Cognitive behavior therapy (CBT) has been established as efficacious for obsessive-compulsive disorder (OCD) among older children and adolescents, yet its effect on young children has not been evaluated sufficiently.
To examine the relative efficacy of family-based CBT (FB-CBT) involving exposure plus response prevention vs an FB relaxation treatment (FB-RT) control condition for children 5 to 8 years of age.

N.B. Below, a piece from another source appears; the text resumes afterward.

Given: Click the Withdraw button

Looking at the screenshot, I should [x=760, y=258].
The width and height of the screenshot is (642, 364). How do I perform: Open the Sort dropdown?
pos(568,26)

Design, Setting, and Participants
A 14-week randomized clinical trial (Pediatric Obsessive-Compulsive Disorder Treatment Study for Young Children [POTS Jr]) conducted at 3 academic medical centers between 2006 and 2011, involving 127 pediatric outpatients 5 to 8 years of age who received a primary diagnosis of OCD and a Children’s Yale-Brown Obsessive Compulsive Scale total score of 16 or higher.
Participants were randomly assigned to 14 weeks of (1) FB-CBT, including exposure plus response prevention, or (2) FB-RT.
Main Outcomes and Measures
Responder status defined as an independent evaluator–rated Clinical Global Impression–Improvement scale score of 1 (very much improved) or 2 (much improved) and change in independent evaluator–rated continuous Children’s Yale-Brown Obsessive Compulsive Scale total score.
Family-based CBT was superior to FB-RT on both primary outcome measures. The percentages of children who were rated as 1 (very much improved) or 2 (much improved) on the Clinical Global Impression–Improvement scale at 14 weeks were 72% for FB-CBT and 41% for FB-RT. The effect size difference between FB-CBT and FB-RT on the Clinical Global Impression–Improvement scale was 0.31 (95% CI, 0.17-0.45). The number needed to treat (NNT) with FB-CBT vs FB-RT was estimated as 3.2 (95% CI, 2.2-5.8). The effect size difference between FB-CBT and FB-RT on the Children’s Yale-Brown Obsessive Compulsive Scale at week 14 was 0.84 (95% CI, 0.62-1.06).
Conclusions and Relevance
A comprehensive FB-CBT program was superior to a relaxation program with a similar format in reducing OCD symptoms and functional impairment in young children (5-8 years of age) with OCD.